It’s a rare day when I trek over to the East Side to see my friend at NYU Uptown. I always glance at the Empire State Building during the long trudge from the 6 Station to her 1st Avenue apartment. Last week the group of us that had gathered at her place debated the significance of the evening’s lighting colors. Red, yellow and black signaled the start of Oktoberfest to some and nothing to others, but a quick Google search confirmed that we were all wrong. The lights commemorated the 54th annual Steuben Day Parade which, while perhaps related to Oktoberfest, was still lost on us when we interpreted the color scheme from a mere glimpse.
The Empire State Building, as its website claims, is one of the most seen buildings in the world. To become a “lighting partner”—or, to have the ability to choose a night’s lighting color scheme—demands a detailed application and an approval from the private group that owns the building. Charitable and nonprofit groups are most often accepted. (Famously the Empire State Building displays red and green lights for Christmas and blue and white for Hanukkah, but religious requests are unilaterally denied.) Even the competition as to whose technology has the privilege to light the building is fierce.

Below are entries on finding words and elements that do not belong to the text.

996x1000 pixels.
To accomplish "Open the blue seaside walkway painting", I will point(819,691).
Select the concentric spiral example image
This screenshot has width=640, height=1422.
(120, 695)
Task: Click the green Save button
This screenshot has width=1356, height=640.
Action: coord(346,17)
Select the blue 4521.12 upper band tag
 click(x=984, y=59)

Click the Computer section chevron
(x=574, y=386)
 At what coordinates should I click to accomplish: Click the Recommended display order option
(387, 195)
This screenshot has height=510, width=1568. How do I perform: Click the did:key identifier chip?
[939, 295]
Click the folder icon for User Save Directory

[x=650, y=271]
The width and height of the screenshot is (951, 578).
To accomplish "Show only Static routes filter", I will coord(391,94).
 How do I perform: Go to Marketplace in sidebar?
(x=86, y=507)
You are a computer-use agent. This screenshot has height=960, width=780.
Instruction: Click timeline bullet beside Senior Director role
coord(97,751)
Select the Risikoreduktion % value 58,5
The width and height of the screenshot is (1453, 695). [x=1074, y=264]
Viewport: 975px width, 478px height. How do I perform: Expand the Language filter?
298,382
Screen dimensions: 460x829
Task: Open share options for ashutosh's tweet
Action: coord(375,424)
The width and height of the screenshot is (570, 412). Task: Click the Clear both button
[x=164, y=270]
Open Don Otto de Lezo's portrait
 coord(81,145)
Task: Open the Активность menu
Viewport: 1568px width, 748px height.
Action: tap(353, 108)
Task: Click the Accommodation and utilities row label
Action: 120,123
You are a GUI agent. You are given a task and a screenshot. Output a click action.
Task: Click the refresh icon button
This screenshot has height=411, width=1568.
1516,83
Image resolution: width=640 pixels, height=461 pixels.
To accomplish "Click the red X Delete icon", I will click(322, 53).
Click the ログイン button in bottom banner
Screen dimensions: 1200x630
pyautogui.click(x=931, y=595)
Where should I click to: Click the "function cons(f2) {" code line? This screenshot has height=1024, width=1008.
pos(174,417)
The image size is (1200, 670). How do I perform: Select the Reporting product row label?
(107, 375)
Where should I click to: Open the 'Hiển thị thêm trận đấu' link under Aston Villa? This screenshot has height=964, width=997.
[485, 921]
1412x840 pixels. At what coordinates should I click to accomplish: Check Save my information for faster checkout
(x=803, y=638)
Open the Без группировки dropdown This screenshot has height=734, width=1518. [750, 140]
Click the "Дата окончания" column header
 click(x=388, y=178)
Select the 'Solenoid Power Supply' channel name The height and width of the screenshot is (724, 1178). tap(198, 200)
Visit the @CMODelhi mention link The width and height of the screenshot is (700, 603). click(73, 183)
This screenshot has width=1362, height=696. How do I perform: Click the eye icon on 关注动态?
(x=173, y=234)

Mark Kingwell, author of Nearest Thing to Heaven: The Empire State Building and American Dreams, described the Empire State Building as “the distinctive image of mythic New York,” an image that is “totally irresistible.” (Although it’s a bit old, this commemorative section in the New York Times elaborates on the Empire State Building’s inner workings, its social meaning and its importance to New York’s skyline.) It is difficult to resist the urge to advertise one’s cause on the top of a billboard that reaches millions of people nightly. While these lights are surely seen, the transmission of their intended message is often ambiguous, sometimes obtuse and even incomprehensible.
Some of the lighting arrangements are universally identifiable: red, white and blue for Independence Day, green for St. Patrick’s, orange and black for Halloween. Yet, often divergences from the classic white (which itself signals a lack of a lighting partner for the day) are more obscure and therefore puzzling. Could you guess what this lighting scheme represented?
It’s Hanukkah and Christmas put together, on December 24, 2008. What about this one?
This was in honor of the various countries competing in the 2006 Olympics, where each side represented a different nation. In celebration of a particular school’s commencement every year, we get this:
While Columbia students easily recognize this sign, the typical city resident may have no idea what it indicates. Luckily for the stumped and irked, the Empire State Building publishes the lighting schedule and its significance online. You can even create your own color combination with a unique meaning and send it to a friend using the e-card maker.
Colors serve as indicators for many unspoken concepts in New York City. The colors of the subway lines signify which express and local lines travel on the same paths, or even the character of the station (the powder blue tiles at 116th Street come to mind). Colored traffic lights direct trains, vehicles and pedestrians (although they are not strictly obeyed). Wear red at a New York Yankees game and prepare to face ridicule, even if you do not intend to associate with the Red Sox. The coppery green patina of the Statue of Liberty not only secures its status as another recognizable symbol of the New York skyline but also its old age.
The Empire State Building and its lights are paradoxical: they are ubiquitous and recognizable, yet their nightly color-coded message can be confusing and even unintelligible. One person may see one meaning while others see another. Unlike the letters of language or the colors of a traffic light, there is no predetermined paradigm for what the Empire State Building’s color arrangement represents. Whether or not we understand its significance is independent of our identification of the colors in and of themselves. The sign may be visible to all, but the code is not always easy to crack.